Itsar adalah harta yang hilang ditengah-tengah keberlimpahan harta dan kekayaan. Itsar adalah capaian tertinggi bagi peradaban akhlak manusia, dimana eksistensi kemanusiaan manusia dijunjung tinggi dan ditegakkan, Ia adalah yang membedakan mana manusia yang empati, mana yang tidak, dan seterusnya, dan seterusnya. Mendahulukan kepentingan orang lain (Itsar) dalam duniawi dan pertolongan itu teramat dianjurkan, sedangkan dalam perkara ukhrawi dan ibadah adalah cela. Kaidahnya begini: Al Itsar bil Qurbi makruuhun wa fii ghoirihaa mahbuubun (mengutamakan orang lain dalam hal mendekatkan diri kepada Allah atau mengutamakan orang lain dalam hal ibadah itu hukumnya makruh). Begitulah Itsar, Ia bukanlah hal asing pada masa sahabat Rasulullah saw, karena Rasulullah itu sendiri adalah contoh dan tauladan terbaik untuk perbuatan ini. Tak heran, pada masa itu, adalah bermunculannya pribadi-pribadi yang kaya makna, jiwanya menebarkan pesona keshalihan, pada mereka memancar mata air kebaikan. Begitulah Itsar pada masa itu, hingga diabadikan dalam tinta Al-Qur'an: “Dan mereka mengutamakan (orang-orang Muhajirin), atas diri mereka sendiri. Sekalipun mereka memerlukan apa yang mereka berikan itu. Dan siapa yang dipelihara dari kekikiran dirinya, mereka itulah orang-orang yang beruntung”. (Al Hasyr: 9). Maka pada saat itu tidak aneh, jika salah seorang muslim lebih mencintai sodaranya dibanding dirinya dan keluarganya sendiri. “Salah seorang dari kalian tidak beriman, hingga mencintai untuk saudaranya apa yang ia cintai untuk dirinya”...

Dalam pandangan Islam, Itsar,barangkali sebuah kata yang hampir asing didengar di telinga kita, namun Ia mampu menembus berbagai aspek dan dimensi kehidupan, Itsar adalah hal terpuji dan elok untuk dicontoh, sebuah kaidahsyar'iyyah yang telah dicontohkan oleh pribadi mulia, Rasulullah saw dan generasi setelahnya, dan barangkali oleh orangtua kita, dan seterusnya, dan seterusnya.. Itsar adalah wahana untuk mendekatkan bantuan Allah terhadap ta’liful qulub (persatuan hati)  manusia, sebab sejatinya adalah hak otonomi Allah Swt yang menyatukan hati kita dengan sodara kita, dengan itsar inilah dimaksudkan eratnya hati kita terhadap saudara kita yang lain.
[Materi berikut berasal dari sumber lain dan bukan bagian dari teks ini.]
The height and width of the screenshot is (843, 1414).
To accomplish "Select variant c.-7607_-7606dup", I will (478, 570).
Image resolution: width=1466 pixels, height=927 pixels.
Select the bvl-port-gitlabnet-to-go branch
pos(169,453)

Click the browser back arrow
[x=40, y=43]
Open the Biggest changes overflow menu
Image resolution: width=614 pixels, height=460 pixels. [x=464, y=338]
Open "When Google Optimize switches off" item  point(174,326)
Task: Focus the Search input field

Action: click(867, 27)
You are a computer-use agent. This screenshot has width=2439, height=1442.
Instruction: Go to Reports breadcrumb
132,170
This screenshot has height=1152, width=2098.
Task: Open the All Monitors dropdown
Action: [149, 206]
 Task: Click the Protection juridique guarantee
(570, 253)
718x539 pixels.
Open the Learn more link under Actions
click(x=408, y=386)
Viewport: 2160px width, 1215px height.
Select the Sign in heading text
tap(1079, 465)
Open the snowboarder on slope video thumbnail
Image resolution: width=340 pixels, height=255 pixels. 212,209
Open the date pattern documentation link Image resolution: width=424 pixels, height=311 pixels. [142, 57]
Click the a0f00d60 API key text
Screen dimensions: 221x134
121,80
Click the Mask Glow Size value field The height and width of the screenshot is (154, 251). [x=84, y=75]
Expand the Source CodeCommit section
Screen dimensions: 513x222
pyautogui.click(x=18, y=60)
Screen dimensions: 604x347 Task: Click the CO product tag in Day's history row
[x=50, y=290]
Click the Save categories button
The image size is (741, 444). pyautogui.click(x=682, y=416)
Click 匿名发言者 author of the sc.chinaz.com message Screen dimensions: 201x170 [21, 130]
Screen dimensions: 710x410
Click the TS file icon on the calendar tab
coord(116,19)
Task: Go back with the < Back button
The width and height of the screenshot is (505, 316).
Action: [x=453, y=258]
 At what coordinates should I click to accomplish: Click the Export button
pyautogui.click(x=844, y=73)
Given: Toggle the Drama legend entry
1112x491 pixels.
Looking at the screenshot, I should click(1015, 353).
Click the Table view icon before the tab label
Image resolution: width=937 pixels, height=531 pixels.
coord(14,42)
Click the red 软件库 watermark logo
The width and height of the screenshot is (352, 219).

Itsar adalah paduan dari Iltizamul kamil (disiplin yang sempurna) dengan ukhuwah Islamiyah atau ukhuwah insaniyyah salimiyah. Itsar adalah puncak ukhuwah Islamiyah. Maka bentuk minimal ukhuwah (persaudaraan) adalah “Salamatus Shodr”, kelapangan dada terhadap saudara seiman, maka Itsar adalah bentuk maksimal ukhuwah itu sendiri.. Sebuah hadits mengatakan: “Bukan golongan kami orang yang tidak peduli pada urusan orang Islam”...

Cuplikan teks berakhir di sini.